> Dataset excerpts:

== Segment start ==

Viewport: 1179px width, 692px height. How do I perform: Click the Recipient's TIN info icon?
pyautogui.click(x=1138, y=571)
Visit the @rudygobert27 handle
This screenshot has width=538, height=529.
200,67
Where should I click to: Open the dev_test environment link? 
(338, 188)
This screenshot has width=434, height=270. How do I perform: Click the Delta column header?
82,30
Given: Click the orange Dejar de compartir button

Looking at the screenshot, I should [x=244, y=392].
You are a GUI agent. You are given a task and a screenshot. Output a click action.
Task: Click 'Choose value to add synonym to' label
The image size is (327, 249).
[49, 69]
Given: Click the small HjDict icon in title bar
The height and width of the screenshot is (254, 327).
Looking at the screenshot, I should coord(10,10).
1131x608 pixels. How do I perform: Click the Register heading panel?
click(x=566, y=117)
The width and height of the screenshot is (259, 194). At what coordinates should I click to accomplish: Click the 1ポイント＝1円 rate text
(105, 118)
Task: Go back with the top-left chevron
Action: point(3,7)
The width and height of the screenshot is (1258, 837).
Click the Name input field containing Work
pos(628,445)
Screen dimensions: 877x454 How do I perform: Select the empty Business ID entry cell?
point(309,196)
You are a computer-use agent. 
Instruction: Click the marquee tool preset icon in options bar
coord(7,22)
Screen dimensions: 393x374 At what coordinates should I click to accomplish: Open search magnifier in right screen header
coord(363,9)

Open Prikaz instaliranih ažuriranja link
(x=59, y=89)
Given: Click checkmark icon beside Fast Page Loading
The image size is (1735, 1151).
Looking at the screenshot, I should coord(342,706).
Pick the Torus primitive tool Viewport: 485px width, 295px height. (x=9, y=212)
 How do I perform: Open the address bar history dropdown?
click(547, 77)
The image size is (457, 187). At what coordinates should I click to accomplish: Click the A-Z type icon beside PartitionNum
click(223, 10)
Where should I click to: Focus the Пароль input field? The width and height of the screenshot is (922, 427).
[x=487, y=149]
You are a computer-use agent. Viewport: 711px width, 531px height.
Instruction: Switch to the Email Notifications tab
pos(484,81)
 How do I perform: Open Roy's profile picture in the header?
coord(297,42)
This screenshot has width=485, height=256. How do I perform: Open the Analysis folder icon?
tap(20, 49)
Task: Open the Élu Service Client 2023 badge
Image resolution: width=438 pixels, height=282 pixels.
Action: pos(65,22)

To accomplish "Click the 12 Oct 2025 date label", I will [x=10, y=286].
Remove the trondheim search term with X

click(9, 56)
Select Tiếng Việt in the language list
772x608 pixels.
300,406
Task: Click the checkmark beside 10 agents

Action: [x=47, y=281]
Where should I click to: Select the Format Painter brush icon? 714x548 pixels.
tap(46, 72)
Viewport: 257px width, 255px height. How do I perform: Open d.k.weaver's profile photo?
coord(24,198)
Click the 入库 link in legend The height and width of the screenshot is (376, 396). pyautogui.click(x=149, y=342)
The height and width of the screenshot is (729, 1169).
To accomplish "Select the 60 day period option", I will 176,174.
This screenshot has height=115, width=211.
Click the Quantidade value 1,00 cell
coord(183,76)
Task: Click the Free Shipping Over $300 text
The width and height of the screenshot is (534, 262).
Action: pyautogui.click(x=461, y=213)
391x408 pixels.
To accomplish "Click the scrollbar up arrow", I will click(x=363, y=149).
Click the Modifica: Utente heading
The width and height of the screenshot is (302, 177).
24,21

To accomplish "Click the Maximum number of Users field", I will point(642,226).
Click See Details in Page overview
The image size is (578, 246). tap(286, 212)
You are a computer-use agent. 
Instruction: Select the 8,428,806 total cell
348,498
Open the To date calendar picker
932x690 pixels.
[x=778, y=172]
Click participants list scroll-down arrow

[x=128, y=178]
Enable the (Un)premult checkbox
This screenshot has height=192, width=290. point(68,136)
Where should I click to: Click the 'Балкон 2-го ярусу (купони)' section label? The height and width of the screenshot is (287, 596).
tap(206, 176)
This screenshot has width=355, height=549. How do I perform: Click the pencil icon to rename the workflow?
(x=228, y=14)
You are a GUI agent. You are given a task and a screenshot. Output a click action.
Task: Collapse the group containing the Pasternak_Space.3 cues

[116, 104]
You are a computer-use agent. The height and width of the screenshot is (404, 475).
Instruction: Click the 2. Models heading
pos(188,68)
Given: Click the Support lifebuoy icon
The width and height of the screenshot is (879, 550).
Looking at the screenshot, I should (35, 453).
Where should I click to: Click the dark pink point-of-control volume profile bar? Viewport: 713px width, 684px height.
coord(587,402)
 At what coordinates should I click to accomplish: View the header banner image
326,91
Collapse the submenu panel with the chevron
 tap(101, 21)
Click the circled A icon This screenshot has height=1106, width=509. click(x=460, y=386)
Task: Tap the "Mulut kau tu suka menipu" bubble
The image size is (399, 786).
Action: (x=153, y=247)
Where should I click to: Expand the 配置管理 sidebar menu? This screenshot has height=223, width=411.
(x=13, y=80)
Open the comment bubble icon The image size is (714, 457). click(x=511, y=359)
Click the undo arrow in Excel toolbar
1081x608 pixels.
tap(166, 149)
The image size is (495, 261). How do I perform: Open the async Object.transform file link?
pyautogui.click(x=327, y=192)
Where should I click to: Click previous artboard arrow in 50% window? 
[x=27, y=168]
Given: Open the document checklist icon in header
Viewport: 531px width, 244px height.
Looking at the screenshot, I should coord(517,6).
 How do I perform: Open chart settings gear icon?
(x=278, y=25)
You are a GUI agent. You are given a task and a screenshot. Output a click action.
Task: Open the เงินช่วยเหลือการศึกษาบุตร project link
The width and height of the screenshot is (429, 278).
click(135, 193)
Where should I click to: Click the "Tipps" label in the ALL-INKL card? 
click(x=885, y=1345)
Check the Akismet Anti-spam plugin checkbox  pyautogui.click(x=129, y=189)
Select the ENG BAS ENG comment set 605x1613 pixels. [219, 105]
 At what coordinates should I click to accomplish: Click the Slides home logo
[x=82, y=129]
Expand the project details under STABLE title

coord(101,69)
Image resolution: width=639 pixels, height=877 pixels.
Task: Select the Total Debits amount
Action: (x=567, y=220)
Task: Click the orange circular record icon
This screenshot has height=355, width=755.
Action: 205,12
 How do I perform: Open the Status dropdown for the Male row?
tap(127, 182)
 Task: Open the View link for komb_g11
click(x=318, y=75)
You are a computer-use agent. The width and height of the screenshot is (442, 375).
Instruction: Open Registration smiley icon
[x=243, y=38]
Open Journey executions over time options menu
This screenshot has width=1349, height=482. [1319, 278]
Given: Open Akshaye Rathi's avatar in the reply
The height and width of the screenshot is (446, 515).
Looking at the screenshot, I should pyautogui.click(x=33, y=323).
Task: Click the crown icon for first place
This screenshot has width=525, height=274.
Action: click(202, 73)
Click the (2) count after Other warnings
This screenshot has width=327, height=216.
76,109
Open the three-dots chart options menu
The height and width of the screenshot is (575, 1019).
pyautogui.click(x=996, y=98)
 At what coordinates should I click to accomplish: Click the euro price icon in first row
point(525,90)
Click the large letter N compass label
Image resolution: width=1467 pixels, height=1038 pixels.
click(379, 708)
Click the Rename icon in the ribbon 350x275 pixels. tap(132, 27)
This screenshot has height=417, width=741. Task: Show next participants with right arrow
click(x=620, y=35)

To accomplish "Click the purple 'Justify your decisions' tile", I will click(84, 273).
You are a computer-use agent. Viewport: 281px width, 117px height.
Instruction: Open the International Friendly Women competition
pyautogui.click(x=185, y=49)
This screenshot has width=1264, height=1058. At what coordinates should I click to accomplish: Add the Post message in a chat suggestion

== Segment end ==

> What you have to do:
All of the data shown above should be printed exactly as given.

> Your solution:
Viewport: 1179px width, 692px height. How do I perform: Click the Recipient's TIN info icon?
pyautogui.click(x=1138, y=571)
Visit the @rudygobert27 handle
This screenshot has width=538, height=529.
200,67
Where should I click to: Open the dev_test environment link? 
(338, 188)
This screenshot has width=434, height=270. How do I perform: Click the Delta column header?
82,30
Given: Click the orange Dejar de compartir button

Looking at the screenshot, I should [x=244, y=392].
You are a GUI agent. You are given a task and a screenshot. Output a click action.
Task: Click 'Choose value to add synonym to' label
The image size is (327, 249).
[49, 69]
Given: Click the small HjDict icon in title bar
The height and width of the screenshot is (254, 327).
Looking at the screenshot, I should coord(10,10).
1131x608 pixels. How do I perform: Click the Register heading panel?
click(x=566, y=117)
The width and height of the screenshot is (259, 194). At what coordinates should I click to accomplish: Click the 1ポイント＝1円 rate text
(105, 118)
Task: Go back with the top-left chevron
Action: point(3,7)
The width and height of the screenshot is (1258, 837).
Click the Name input field containing Work
pos(628,445)
Screen dimensions: 877x454 How do I perform: Select the empty Business ID entry cell?
point(309,196)
You are a computer-use agent. 
Instruction: Click the marquee tool preset icon in options bar
coord(7,22)
Screen dimensions: 393x374 At what coordinates should I click to accomplish: Open search magnifier in right screen header
coord(363,9)

Open Prikaz instaliranih ažuriranja link
(x=59, y=89)
Given: Click checkmark icon beside Fast Page Loading
The image size is (1735, 1151).
Looking at the screenshot, I should coord(342,706).
Pick the Torus primitive tool Viewport: 485px width, 295px height. (x=9, y=212)
 How do I perform: Open the address bar history dropdown?
click(547, 77)
The image size is (457, 187). At what coordinates should I click to accomplish: Click the A-Z type icon beside PartitionNum
click(223, 10)
Where should I click to: Focus the Пароль input field? The width and height of the screenshot is (922, 427).
[x=487, y=149]
You are a computer-use agent. Viewport: 711px width, 531px height.
Instruction: Switch to the Email Notifications tab
pos(484,81)
 How do I perform: Open Roy's profile picture in the header?
coord(297,42)
This screenshot has width=485, height=256. How do I perform: Open the Analysis folder icon?
tap(20, 49)
Task: Open the Élu Service Client 2023 badge
Image resolution: width=438 pixels, height=282 pixels.
Action: pos(65,22)

To accomplish "Click the 12 Oct 2025 date label", I will [x=10, y=286].
Remove the trondheim search term with X

click(9, 56)
Select Tiếng Việt in the language list
772x608 pixels.
300,406
Task: Click the checkmark beside 10 agents

Action: [x=47, y=281]
Where should I click to: Select the Format Painter brush icon? 714x548 pixels.
tap(46, 72)
Viewport: 257px width, 255px height. How do I perform: Open d.k.weaver's profile photo?
coord(24,198)
Click the 入库 link in legend The height and width of the screenshot is (376, 396). pyautogui.click(x=149, y=342)
The height and width of the screenshot is (729, 1169).
To accomplish "Select the 60 day period option", I will 176,174.
This screenshot has height=115, width=211.
Click the Quantidade value 1,00 cell
coord(183,76)
Task: Click the Free Shipping Over $300 text
The width and height of the screenshot is (534, 262).
Action: pyautogui.click(x=461, y=213)
391x408 pixels.
To accomplish "Click the scrollbar up arrow", I will click(x=363, y=149).
Click the Modifica: Utente heading
The width and height of the screenshot is (302, 177).
24,21

To accomplish "Click the Maximum number of Users field", I will point(642,226).
Click See Details in Page overview
The image size is (578, 246). tap(286, 212)
You are a computer-use agent. 
Instruction: Select the 8,428,806 total cell
348,498
Open the To date calendar picker
932x690 pixels.
[x=778, y=172]
Click participants list scroll-down arrow

[x=128, y=178]
Enable the (Un)premult checkbox
This screenshot has height=192, width=290. point(68,136)
Where should I click to: Click the 'Балкон 2-го ярусу (купони)' section label? The height and width of the screenshot is (287, 596).
tap(206, 176)
This screenshot has width=355, height=549. How do I perform: Click the pencil icon to rename the workflow?
(x=228, y=14)
You are a GUI agent. You are given a task and a screenshot. Output a click action.
Task: Collapse the group containing the Pasternak_Space.3 cues

[116, 104]
You are a computer-use agent. The height and width of the screenshot is (404, 475).
Instruction: Click the 2. Models heading
pos(188,68)
Given: Click the Support lifebuoy icon
The width and height of the screenshot is (879, 550).
Looking at the screenshot, I should (35, 453).
Where should I click to: Click the dark pink point-of-control volume profile bar? Viewport: 713px width, 684px height.
coord(587,402)
 At what coordinates should I click to accomplish: View the header banner image
326,91
Collapse the submenu panel with the chevron
 tap(101, 21)
Click the circled A icon This screenshot has height=1106, width=509. click(x=460, y=386)
Task: Tap the "Mulut kau tu suka menipu" bubble
The image size is (399, 786).
Action: (x=153, y=247)
Where should I click to: Expand the 配置管理 sidebar menu? This screenshot has height=223, width=411.
(x=13, y=80)
Open the comment bubble icon The image size is (714, 457). click(x=511, y=359)
Click the undo arrow in Excel toolbar
1081x608 pixels.
tap(166, 149)
The image size is (495, 261). How do I perform: Open the async Object.transform file link?
pyautogui.click(x=327, y=192)
Where should I click to: Click previous artboard arrow in 50% window? 
[x=27, y=168]
Given: Open the document checklist icon in header
Viewport: 531px width, 244px height.
Looking at the screenshot, I should coord(517,6).
 How do I perform: Open chart settings gear icon?
(x=278, y=25)
You are a GUI agent. You are given a task and a screenshot. Output a click action.
Task: Open the เงินช่วยเหลือการศึกษาบุตร project link
The width and height of the screenshot is (429, 278).
click(135, 193)
Where should I click to: Click the "Tipps" label in the ALL-INKL card? 
click(x=885, y=1345)
Check the Akismet Anti-spam plugin checkbox  pyautogui.click(x=129, y=189)
Select the ENG BAS ENG comment set 605x1613 pixels. [219, 105]
 At what coordinates should I click to accomplish: Click the Slides home logo
[x=82, y=129]
Expand the project details under STABLE title

coord(101,69)
Image resolution: width=639 pixels, height=877 pixels.
Task: Select the Total Debits amount
Action: (x=567, y=220)
Task: Click the orange circular record icon
This screenshot has height=355, width=755.
Action: 205,12
 How do I perform: Open the Status dropdown for the Male row?
tap(127, 182)
 Task: Open the View link for komb_g11
click(x=318, y=75)
You are a computer-use agent. The width and height of the screenshot is (442, 375).
Instruction: Open Registration smiley icon
[x=243, y=38]
Open Journey executions over time options menu
This screenshot has width=1349, height=482. [1319, 278]
Given: Open Akshaye Rathi's avatar in the reply
The height and width of the screenshot is (446, 515).
Looking at the screenshot, I should pyautogui.click(x=33, y=323).
Task: Click the crown icon for first place
This screenshot has width=525, height=274.
Action: click(202, 73)
Click the (2) count after Other warnings
This screenshot has width=327, height=216.
76,109
Open the three-dots chart options menu
The height and width of the screenshot is (575, 1019).
pyautogui.click(x=996, y=98)
 At what coordinates should I click to accomplish: Click the euro price icon in first row
point(525,90)
Click the large letter N compass label
Image resolution: width=1467 pixels, height=1038 pixels.
click(379, 708)
Click the Rename icon in the ribbon 350x275 pixels. tap(132, 27)
This screenshot has height=417, width=741. Task: Show next participants with right arrow
click(x=620, y=35)

To accomplish "Click the purple 'Justify your decisions' tile", I will click(84, 273).
You are a computer-use agent. Viewport: 281px width, 117px height.
Instruction: Open the International Friendly Women competition
pyautogui.click(x=185, y=49)
This screenshot has width=1264, height=1058. At what coordinates should I click to accomplish: Add the Post message in a chat suggestion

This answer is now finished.